In a PBS NewsHour interview last week, Transportation Secretary Mary Peters lamented that transportation funds are being spent on such frivolous earmarks as bike paths.
GWEN IFILL: Explain what you mean when you say earmarks.
MARY PETERS: Well, an earmark is a project that’s designated by a member of Congress specifically to a project generally in his or her district or state. And the level of earmarking has increased substantially over the last couple of decades in terms of the highway bill. The last highway bill that was passed, in the summer of 2005, contained over 6,000 of those marks, those specially designated projects. And the cost of those projects just in that bill alone was $24 billion, almost a tenth of the bill.
GWEN IFILL: Aren’t many of those projects, even though they’re special interest projects, aren’t they roads and bridges, often?
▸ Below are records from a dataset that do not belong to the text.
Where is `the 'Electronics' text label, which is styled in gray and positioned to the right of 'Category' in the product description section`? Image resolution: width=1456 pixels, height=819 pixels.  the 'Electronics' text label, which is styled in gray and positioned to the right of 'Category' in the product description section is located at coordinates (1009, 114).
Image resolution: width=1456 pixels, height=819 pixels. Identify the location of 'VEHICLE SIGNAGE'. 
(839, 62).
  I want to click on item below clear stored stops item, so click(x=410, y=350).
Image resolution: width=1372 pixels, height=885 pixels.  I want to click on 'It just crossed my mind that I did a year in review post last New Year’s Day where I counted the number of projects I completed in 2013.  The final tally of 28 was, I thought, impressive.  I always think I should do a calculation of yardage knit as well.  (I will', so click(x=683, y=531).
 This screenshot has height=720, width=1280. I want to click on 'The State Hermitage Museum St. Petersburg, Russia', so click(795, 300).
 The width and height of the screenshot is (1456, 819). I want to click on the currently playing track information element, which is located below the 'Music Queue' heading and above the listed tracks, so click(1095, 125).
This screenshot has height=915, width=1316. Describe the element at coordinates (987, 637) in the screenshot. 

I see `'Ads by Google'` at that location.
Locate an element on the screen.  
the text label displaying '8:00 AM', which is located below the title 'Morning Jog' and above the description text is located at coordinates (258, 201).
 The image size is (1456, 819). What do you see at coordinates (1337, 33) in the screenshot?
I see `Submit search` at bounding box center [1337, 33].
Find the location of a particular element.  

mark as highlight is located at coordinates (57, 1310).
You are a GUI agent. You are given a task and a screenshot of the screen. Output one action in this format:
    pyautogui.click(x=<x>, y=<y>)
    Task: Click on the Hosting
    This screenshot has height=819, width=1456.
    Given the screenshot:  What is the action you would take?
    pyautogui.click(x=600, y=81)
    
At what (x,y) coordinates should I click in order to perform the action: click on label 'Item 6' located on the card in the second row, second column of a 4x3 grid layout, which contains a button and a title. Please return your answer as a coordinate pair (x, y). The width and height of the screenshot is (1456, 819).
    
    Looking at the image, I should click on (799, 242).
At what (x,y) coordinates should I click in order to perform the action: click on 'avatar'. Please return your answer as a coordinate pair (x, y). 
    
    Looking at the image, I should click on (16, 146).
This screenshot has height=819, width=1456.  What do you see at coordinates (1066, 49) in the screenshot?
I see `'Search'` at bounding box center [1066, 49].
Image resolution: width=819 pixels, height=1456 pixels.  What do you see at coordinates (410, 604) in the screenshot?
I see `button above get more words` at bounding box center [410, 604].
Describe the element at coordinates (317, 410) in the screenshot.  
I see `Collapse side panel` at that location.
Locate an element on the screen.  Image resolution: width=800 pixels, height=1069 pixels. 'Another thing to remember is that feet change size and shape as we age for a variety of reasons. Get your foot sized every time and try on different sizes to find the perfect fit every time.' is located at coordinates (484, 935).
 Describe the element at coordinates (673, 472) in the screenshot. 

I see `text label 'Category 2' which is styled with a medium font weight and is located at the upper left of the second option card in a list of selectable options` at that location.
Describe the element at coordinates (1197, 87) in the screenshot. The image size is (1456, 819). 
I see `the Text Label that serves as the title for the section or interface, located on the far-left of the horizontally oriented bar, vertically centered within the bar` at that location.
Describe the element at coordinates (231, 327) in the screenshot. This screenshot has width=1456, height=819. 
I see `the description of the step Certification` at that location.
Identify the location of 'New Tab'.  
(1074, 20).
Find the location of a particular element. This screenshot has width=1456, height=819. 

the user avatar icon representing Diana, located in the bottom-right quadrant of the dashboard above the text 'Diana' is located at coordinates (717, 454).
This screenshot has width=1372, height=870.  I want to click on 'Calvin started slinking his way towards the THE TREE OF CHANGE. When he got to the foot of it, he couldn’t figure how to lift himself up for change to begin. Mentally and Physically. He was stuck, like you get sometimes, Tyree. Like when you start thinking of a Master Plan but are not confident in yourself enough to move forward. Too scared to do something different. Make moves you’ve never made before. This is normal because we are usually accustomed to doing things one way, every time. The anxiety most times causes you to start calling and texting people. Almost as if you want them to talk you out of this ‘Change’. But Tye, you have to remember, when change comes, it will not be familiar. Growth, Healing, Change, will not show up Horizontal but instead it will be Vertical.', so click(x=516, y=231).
MARY PETERS: Gwen, some of them are, but many of them are not. There are museums that are being built with that money, bike paths, trails, repairing lighthouses. Those are some of the kind of things that that money is being spent on, as opposed to our infrastructure.
…
GWEN IFILL: Who is spending the money inappropriately?
MARY PETERS: Well, there’s about probably some 10 percent to 20 percent of the current spending that is going to projects that really are not transportation, directly transportation-related. Some of that money is being spent on things, as I said earlier, like bike paths or trails. Some is being spent on museums, on restoring lighthouses, as I indicated.
I guess after the bridge collapse in Minneapolis someone has to shoulder the blame for our aging highway infrastructure. Why not blame those weirdos who ride bicycles to work?
By the way — the American Tobacco Trail, a transportation corridor for bicycle commuters in Durham, was built with federal transportation earmarks.